En conséquence, le jugement sera confirmé en ce qu'il a débouté Monsieur et Madame [O] de leurs demandes dirigées contre le SPANC de l'Adour et ils seront déboutés de leur demande de dommages et intérêts pour préjudice moral présentée pour la première fois devant la cour.
Sur les demandes sur le fondement de l'article 700 du code de procédure civile et les dépens
Le jugement sera confirmé de ces chefs.
Monsieur [M] [O] et Madame [N] [Y], son épouse, succombant en leur recours seront condamnés aux dépens de l'appel et déboutés de leur demande sur le fondement de l'article 700 du code de procédure civile.
Il n'y a pas lieu à application des dispositions de l'article 699 du code de procédure civile à l'égard de leur conseil.
Les circonstances de la cause ne font pas paraître inéquitable que la société AXA France IARD et le SPANC de l'Adour supportent les frais irrépétibles qu'ils ont exposés en cause d'appel. Ils seront déboutés de cette demande.
Par ces motifs
La Cour, après en avoir délibéré, statuant publiquement, par arrêt contradictoire et en dernier ressort,
Confirme le jugement entrepris dans la limite de ses dispositions soumises à la cour et par substitution du motif de l'absence de réception substitué à celui des premiers juges.
Y ajoutant,
Déboute Monsieur [M] [O] et Madame [N] [Y] épouse [O] de leur demande de dommages et intérêts pour préjudice moral.
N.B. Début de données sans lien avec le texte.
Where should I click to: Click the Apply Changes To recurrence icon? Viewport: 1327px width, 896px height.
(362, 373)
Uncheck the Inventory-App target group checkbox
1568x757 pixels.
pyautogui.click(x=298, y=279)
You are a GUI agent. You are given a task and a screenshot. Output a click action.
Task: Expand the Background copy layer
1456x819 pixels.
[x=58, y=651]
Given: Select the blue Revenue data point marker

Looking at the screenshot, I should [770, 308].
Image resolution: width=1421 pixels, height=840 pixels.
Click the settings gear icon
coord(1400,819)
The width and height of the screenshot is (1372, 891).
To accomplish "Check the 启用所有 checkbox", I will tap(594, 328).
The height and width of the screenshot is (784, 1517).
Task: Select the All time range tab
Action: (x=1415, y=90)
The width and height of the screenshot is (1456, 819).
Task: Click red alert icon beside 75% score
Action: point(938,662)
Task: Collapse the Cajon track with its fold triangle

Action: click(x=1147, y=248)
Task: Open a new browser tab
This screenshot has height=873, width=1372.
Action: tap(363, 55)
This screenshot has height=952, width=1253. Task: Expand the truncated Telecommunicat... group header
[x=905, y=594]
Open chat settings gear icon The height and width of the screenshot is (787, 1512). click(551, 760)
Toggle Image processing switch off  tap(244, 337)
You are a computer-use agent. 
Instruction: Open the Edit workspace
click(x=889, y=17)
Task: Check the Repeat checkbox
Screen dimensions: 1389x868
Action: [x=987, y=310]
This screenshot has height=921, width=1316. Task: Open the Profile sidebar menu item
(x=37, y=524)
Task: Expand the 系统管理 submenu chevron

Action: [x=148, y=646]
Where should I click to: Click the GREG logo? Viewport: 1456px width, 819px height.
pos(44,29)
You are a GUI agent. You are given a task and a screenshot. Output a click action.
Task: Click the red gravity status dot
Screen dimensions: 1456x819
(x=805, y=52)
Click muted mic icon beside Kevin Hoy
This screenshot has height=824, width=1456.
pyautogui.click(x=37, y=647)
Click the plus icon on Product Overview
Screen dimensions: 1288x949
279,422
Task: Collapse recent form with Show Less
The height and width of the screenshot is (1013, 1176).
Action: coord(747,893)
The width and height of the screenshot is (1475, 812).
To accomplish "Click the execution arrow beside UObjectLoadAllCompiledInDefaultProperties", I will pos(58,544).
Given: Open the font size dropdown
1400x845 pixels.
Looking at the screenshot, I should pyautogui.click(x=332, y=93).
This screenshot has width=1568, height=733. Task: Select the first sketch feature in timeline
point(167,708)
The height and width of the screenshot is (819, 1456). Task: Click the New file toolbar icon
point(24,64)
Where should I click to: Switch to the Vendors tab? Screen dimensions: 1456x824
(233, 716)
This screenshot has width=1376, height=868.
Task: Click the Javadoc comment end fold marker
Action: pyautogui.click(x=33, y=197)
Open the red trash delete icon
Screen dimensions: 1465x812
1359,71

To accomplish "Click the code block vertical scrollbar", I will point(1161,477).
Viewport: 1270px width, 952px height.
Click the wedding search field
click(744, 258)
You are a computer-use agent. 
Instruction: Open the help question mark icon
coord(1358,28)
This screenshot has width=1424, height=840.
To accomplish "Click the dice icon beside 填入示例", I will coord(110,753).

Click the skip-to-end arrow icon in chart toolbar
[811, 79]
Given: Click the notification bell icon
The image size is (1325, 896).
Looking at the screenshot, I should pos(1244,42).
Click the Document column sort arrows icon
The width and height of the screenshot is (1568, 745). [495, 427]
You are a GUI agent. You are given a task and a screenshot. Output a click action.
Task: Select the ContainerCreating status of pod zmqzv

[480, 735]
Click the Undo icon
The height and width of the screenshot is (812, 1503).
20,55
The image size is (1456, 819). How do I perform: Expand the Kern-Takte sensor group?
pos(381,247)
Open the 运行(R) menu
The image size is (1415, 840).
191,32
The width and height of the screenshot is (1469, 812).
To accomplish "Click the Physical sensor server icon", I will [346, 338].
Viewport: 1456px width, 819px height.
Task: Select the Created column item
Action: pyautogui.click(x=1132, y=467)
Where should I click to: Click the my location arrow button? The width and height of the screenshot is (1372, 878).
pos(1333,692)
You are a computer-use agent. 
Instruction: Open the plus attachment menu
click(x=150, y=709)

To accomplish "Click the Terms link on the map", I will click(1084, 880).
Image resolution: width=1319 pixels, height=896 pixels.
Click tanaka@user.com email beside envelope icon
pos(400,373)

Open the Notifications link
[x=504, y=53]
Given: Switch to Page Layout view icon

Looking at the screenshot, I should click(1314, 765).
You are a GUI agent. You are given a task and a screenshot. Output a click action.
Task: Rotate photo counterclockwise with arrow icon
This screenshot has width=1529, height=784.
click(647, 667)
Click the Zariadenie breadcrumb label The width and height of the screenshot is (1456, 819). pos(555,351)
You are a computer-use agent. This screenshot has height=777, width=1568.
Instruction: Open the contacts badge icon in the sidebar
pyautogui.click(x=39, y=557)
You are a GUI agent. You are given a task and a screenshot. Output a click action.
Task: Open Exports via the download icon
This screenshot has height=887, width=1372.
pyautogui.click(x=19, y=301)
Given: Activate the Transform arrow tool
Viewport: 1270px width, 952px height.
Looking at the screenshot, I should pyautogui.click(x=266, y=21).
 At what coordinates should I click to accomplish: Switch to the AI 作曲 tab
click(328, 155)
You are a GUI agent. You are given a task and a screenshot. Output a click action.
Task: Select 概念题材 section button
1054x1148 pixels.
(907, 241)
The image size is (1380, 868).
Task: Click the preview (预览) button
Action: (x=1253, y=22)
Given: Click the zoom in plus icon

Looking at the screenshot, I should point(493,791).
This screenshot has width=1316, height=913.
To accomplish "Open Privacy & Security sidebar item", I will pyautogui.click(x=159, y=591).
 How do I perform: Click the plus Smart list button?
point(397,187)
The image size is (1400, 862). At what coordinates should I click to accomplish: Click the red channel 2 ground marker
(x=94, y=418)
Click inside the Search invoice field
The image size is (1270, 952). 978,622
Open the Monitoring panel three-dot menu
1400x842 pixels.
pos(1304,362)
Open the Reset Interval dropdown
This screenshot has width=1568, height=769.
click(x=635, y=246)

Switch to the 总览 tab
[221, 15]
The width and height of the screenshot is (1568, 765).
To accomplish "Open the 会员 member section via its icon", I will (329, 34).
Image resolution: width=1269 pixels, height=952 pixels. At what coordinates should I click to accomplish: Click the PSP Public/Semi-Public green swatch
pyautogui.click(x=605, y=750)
Déboute Monsieur [M] [O] et Madame [N] [Y], son épouse de leur demande sur le fondement de l'article 700 du code de procédure civile.
Déboute la société AXA France IARD et le SPANC de l'Adour de leurs demandes sur le fondement de l'article 700 du code de procédure civile.
Condamne Monsieur [M] [O] et Madame [N] [Y], son épouse aux dépens de l'appel et dit n'y avoir lieu à application des dispositions de l'article 699 du code de procédure civile.
Le présent arrêt a été signé par Mme ROSA-SCHALL, Conseillère faisant fonction de Présidente, et par Mme DEBON, faisant fonction de Greffière, auquel la minute de la décision a été remise par la magistrate signataire.